あえて、「ポスターだけじゃ何やってんだかよく分からん」って風に作りたかったんですよ。「意味分からん」ってバッシングはありましたけど、興味を持ってくれたのなら検索してくれ!というようにしてるんです。

実は龍泉洞で嫁さんといろいろ企画した年に、企画協力のお願いをしてた商店街の人たちの息子・娘世代が偶然ポンポン帰って来てたんですよ。これは、どっちか言うたら今後そっちの世代が頑張っていかなあかんから、「そいつらに声かけてやってみよう」ってやった企画ですね。後継者の世代が売りたい商品やサービスを、自分の店をのっとって提供してしまうという企画です。

 -後継者世代の皆さんはどんな人たちですか?

ホンマに煮え切らへんこと多い(笑)。「協力はします」みたいな感じやから、「いや、自分で面白い事考えようや」って。会議とか、メンバーの一人がやってる居酒屋で皆並んで決める事とか喋るんやけど、僕ばっかり喋ったりして。「決まった決まった、ほな終わり」で飲み始めると、そこからはもうキャッキャする。「喋れや!さっき」っていう(笑)。僕の仕向け方も相当悪かったと思うので、どうしたらいいのか考えましたけど、明確な答えは得られず仕舞です。

 -最後に、今後の予定を聞かせてください。

ひょっとしたら、のっとり計画はまたやるかもわからないです。実は「のっとり in 国体」っていうのをやる予定だったんですよね。それが台風のせいで流れてしまったんです。でも、ありがたいことでもあり、「しんどいなぁ」と思うことでもあるんですが(笑)、「やっぱりやれへん?」っていう連絡が今日もきたんです。

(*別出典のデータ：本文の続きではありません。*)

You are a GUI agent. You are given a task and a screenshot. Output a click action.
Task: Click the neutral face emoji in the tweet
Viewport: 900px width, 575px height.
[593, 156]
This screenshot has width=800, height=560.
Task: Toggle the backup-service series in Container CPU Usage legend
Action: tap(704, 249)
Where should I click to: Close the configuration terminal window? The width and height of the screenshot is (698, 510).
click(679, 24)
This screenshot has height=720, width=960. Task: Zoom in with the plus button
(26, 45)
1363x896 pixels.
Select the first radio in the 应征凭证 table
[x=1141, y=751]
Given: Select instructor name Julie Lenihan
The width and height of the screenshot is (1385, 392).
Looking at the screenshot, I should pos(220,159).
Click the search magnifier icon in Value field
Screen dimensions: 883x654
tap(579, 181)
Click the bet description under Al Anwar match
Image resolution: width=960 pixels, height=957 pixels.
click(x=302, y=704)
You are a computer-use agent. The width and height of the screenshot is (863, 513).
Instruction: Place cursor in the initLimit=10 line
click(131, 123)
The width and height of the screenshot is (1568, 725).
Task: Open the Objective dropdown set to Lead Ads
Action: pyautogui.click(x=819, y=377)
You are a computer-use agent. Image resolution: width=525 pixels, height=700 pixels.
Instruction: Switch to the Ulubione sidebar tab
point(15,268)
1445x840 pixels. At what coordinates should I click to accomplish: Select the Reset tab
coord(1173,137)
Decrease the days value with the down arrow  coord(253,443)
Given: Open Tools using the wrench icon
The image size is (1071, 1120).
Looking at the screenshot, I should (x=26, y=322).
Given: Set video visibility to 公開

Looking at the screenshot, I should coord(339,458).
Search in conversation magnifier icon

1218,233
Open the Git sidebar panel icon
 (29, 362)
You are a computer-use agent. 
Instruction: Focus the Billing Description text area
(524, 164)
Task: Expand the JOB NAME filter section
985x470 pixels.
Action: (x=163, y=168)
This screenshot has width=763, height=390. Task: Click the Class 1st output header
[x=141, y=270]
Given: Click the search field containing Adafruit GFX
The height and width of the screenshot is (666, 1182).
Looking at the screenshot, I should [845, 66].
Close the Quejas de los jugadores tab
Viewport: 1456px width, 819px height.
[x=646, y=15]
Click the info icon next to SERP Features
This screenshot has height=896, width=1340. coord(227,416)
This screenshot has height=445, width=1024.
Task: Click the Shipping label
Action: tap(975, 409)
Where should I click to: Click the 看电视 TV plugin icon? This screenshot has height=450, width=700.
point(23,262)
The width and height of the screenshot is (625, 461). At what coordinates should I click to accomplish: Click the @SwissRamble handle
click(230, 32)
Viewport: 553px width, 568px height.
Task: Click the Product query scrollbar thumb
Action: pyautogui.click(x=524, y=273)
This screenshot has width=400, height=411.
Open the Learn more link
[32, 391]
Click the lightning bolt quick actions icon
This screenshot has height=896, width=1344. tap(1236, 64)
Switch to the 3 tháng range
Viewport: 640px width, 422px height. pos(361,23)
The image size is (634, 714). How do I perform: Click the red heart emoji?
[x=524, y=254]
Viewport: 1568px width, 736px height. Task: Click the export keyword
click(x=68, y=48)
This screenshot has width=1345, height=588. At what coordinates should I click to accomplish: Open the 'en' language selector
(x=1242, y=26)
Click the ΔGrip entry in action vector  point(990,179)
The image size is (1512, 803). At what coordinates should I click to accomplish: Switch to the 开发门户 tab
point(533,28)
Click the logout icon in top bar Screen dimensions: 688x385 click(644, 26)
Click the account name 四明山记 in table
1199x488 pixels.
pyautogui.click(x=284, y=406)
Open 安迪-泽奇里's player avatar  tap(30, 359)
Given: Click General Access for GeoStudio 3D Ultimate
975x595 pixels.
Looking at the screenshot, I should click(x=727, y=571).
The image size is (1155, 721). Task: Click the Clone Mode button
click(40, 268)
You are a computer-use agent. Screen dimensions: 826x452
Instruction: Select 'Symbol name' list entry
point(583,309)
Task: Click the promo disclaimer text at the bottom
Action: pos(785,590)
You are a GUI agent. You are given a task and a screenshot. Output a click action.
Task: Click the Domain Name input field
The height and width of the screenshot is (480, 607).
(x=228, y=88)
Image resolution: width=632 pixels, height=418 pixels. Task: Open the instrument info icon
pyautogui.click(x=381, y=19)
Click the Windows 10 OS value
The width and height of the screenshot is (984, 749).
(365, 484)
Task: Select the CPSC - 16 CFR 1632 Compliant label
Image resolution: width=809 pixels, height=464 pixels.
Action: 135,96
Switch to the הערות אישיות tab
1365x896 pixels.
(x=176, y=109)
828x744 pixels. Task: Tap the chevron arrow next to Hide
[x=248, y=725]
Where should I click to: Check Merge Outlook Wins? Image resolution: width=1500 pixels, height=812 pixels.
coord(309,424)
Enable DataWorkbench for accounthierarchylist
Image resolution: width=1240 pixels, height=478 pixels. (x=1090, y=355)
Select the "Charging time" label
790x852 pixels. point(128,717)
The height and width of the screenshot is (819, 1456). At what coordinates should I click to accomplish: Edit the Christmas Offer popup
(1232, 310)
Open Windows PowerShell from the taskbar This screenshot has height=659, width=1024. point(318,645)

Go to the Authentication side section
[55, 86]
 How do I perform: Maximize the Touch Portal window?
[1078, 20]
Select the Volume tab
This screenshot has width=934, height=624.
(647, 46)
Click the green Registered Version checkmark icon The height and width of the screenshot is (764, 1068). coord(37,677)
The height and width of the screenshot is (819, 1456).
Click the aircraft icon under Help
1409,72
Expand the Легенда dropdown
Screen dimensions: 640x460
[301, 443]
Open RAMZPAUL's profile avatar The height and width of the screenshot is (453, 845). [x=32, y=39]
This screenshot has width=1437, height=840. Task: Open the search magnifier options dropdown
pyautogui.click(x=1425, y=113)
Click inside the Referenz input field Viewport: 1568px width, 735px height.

うちの嫁さんもかなりやる気になっているみたいなので、もう一回やるかっていう気にどんどんなってきてます。

そうなったら、イベントの周知とか、ぜひ手伝ってください(笑)。

 

 


 

 「よそ者」「ばか者」そして「若者」。
 何かと背負わされる「三者」に橋本さんは当てはまってしまっています。
 「しんどい」なんて言ってないで、今度は俺たちと一緒にガンガンいこうぜ!!